--- Page excerpt ---
_ _ _ _ _

The properties in both cases would be the same, my question is what is preferred in this case. Maybe the second approach is more flexible? Maybe not? I don't see here a clear winner, but that sure has more to do with my inexperience than any other thing.
If there are other good approaches, feel free to share them.
Here are both cases:
class Abc1 {
public property a;
public property b;
public property c;
...
public property z;
public void method1();
...
public void methodn();
}
and here is approach 2:
class Abc2 {
//here we make take down all properties
public void method1();
...
public void methodn();
}
class Abc2MethodArgs {
//and we put them here. this class will be passed as argument to
//Point's draw() method!
public property a;
public property b;
public property c;
...
public property z;
}
Also, if there are any "formal" names for these two approaches, I'd like to know them so I can better choose the tags/thread name, so it's more useful for searching purposes. That or feel free to edit them.
The best approach depends on the nature of the information ABC needs to provide to the Point instances, the nature of the relationship between these classes, and the "expected" future for them. In other words there are a lot of qualitative factors.
If you do go with passing the Point an ABC instance, don't - rather, work out an appropriate abstraction for whatever it is Point needs from ABC, and encapsulate that in an interface. In static terms this is similar to simply creating a new class to encapsulate the information, but dynamically quite different.

_ _ _ _ _

--- Exercise A ---
Translate the following sentence from the class design thread into French: "In other words there are a lot of qualitative factors."
--- Exercise B ---
Continue the class design thread from its final sentence onward.

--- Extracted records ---
_ _ _ _ _

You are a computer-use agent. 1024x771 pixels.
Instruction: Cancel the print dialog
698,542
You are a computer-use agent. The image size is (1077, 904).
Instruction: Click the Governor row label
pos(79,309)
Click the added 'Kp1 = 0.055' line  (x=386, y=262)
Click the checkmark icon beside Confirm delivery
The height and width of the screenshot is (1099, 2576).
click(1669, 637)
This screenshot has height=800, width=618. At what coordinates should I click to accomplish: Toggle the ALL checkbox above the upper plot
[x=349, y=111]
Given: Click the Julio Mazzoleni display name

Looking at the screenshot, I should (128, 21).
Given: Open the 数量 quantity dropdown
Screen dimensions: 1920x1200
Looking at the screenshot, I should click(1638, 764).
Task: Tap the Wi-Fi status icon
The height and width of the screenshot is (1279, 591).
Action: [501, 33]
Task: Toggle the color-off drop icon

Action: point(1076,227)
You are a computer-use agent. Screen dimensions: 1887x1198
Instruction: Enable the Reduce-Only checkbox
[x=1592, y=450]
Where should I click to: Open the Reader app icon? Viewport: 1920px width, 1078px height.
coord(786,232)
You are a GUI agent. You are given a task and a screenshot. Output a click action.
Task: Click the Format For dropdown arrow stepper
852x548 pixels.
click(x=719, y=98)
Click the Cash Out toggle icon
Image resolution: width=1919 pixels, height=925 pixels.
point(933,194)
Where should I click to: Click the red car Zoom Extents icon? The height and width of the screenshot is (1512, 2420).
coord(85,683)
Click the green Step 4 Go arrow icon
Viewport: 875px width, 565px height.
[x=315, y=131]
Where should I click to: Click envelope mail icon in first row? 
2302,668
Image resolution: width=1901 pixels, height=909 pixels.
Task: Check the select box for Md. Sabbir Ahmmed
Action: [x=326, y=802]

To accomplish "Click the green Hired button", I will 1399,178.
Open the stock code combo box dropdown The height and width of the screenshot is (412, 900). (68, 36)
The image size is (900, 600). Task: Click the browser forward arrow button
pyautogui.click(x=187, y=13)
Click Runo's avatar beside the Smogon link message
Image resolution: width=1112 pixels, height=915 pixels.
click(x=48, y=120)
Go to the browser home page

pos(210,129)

_ _ _ _ _

--- Answer A ---
En d'autres termes, il y a beaucoup de facteurs qualitatifs.

--- Answer B ---
The reason you shouldn't simply pass an instance of ABC is that it creates a circular dependency. Without going into too much detail, this should generally be regarded as a Very Bad Thing and avoided unless absolutely necessary.
And, at a more abstract level, it will make more sense and enable logical changes later if you identify the reason for this apparent circular dependency and factor that out - ie, create an interface to represent this 'data source for Points' role which ABC must fulfil. This role is distinct from the 'container for Points' role and that should be reflected in your design.
You could also pass the parameters to the draw() method - again this may be good or bad depending on a heap of factors. It's certainly not a Very Bad Thing, as long as you've thought about the implications.
It will be more work to create and maintain a separate class to pass state between ABC and point, but it's worth doing if you want to decouple point from ABC.
The main question is, how much does decoupling them matter to you, if it matters at all? If it makes sense in your domain for point instances to know about abc instances, it probably isn't worth creating the parameter class and you should just go with option 1.
Go with approach #2, but without the object. Just pass the parameters to Draw directly.
Since the Point class and ABC appear to have to mediate between themselves as to what to draw, why not call the draw() method on the Point, passing the actual ABC object as an argument. The ABC object can provide accessor methods (don't expose those properties!) and the point class (or subclass implementations) can decide what to call back on ABC for.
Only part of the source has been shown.